═════ PASSAGE TO READ
Thanks to an improving state economy, Florida stands to enjoy an almost $850 million surplus in tax receipts next year -- a bonanza that follows this year's increase, the first since the recession and housing market bust forced $9 billion in spending cuts in the previous three years.
But Gov. Rick Scott still wants $500 million in tax reductions and another $100 million in state spending cuts instead of reinvesting in critical services that have been slashed -- education and transportation being two key sectors. Both are vital to Florida's future economic health, but the governor instead is promoting his own re-election agenda. Instead of tax breaks for special interests, Scott would serve Florida best by investing in his signature priorities -- business and jobs.
Higher education alone merits attention with the decline in state spending while college tuition has been increasing. The governor should listen to his own voice on his push for a greater emphasis on STEM disciplines -- science, technology, engineering and mathematics.
New and improved roads are an essential driver of the marketplace, too, with the delivery of goods and services dependent on an efficient transportation system.
As the Herald/Times Tallahassee Bureau reported last week, there are many areas that deserve attention. The environment is vital to the state's tourism-dependent economy, and water projects to clean the polluted Indian River Lagoon, St. Lucie River estuary and Caloosahatchee River should finally be funded. This $220 million investment is one of the Legislature's priorities, a sound stake in the environment.
Public safety should also rise to the occasion of a revenue windfall with the restoration of some of the state trooper positions eliminated during the recession. The Department of Highway Safety and Motor Vehicles is requesting the hiring of only 75 troopers, a little less than half the total cut.
Florida also must address the failings in the Department of Children and Family Services, as detailed in the Miami Herald's in-depth reporting this year. At least 20 children have died mostly from abuse and neglect since April, all under the eyes of the agency -- hard hit by budget cuts during tough times. It's implausible that the DCF budget was bloated and "wasteful" when the results of fewer resources can be measured in human lives. The state's child welfare system requires revamping.
On an issue particularly important to Manatee County, the state's agriculture agency seeks $6.5 million for research into fighting the bacterial disease known as citrus greening -- a plague without a cure that is destroying groves and damaging Florida's economy.
Scott's proposal to enact a partial rollback of the onerous increase in car and truck tag fees, adopted in 2009 by legislators scrambling to plug a massive budget shortfall, would right a wrong. All Floridians would benefit, not just special interests.
The governor enjoys taking credit for job creation with big public announcements of company expansions and new business openings -- all investments in Florida's future. It's time Scott did the same thing -- by investing in the state itself.
══════════
→ **PROBLEMS TO SOLVE**
#1 In the editorial on Florida's budget, how many troopers does the Department of Highway Safety and Motor Vehicles want to hire?
#2 Explain why the editorial on Florida's budget says new and improved roads deserve funding, using the reason it gives.
#3 Say whether each statement agrees with the editorial on Florida's budget, answering yes or no and quoting the deciding words: (a) Florida expects a surplus of almost $850 million in tax receipts next year. (b) Gov. Rick Scott wants $500 million in tax increases. (c) The agriculture agency seeks $220 million for citrus greening research.
The items after this editorial come from a separate source.
═════ DATASET EXCERPTS
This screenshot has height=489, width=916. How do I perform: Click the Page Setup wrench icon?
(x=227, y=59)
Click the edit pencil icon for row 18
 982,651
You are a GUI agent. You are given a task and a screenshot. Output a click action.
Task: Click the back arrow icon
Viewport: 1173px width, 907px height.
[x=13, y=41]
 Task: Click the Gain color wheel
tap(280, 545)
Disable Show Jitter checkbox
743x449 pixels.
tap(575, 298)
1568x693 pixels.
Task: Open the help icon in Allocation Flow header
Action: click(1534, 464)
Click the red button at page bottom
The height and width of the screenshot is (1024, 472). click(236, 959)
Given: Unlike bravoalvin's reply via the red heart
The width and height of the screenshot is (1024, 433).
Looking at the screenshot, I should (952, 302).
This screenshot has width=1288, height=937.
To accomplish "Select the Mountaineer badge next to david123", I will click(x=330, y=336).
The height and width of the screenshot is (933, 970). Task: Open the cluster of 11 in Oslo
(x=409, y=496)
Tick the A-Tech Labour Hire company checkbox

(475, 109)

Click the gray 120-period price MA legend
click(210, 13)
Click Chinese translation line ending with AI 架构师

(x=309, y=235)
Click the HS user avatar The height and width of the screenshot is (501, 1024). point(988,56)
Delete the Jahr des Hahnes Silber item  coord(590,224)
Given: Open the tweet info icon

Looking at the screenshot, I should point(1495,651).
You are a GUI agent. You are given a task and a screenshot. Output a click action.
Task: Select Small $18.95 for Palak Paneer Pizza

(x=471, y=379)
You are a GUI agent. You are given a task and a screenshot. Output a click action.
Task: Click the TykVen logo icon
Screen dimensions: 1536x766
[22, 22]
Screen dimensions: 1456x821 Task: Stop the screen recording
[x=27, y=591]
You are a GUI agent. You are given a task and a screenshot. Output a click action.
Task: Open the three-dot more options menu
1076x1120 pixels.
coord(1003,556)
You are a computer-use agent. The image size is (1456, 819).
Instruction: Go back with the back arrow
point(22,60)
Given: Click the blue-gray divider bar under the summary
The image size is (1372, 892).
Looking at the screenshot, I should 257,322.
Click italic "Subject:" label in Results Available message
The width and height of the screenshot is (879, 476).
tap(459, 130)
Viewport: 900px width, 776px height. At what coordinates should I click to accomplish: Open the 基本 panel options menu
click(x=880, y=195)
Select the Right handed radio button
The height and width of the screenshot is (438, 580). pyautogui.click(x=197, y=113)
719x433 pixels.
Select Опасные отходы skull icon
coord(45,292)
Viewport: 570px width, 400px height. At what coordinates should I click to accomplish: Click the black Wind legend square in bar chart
══════════
→ **OUTPUTS FOR THE TASKS**
#1 It wants to hire 75 troopers, a little less than half the total cut.

#2 Roads are an essential driver of the marketplace. The delivery of goods and services depends on an efficient transportation system.

#3
(a) Yes: "Florida stands to enjoy an almost $850 million surplus in tax receipts next year."
(b) No: "Gov. Rick Scott still wants $500 million in tax reductions."
(c) No: "the state's agriculture agency seeks $6.5 million for research into fighting the bacterial disease known as citrus greening."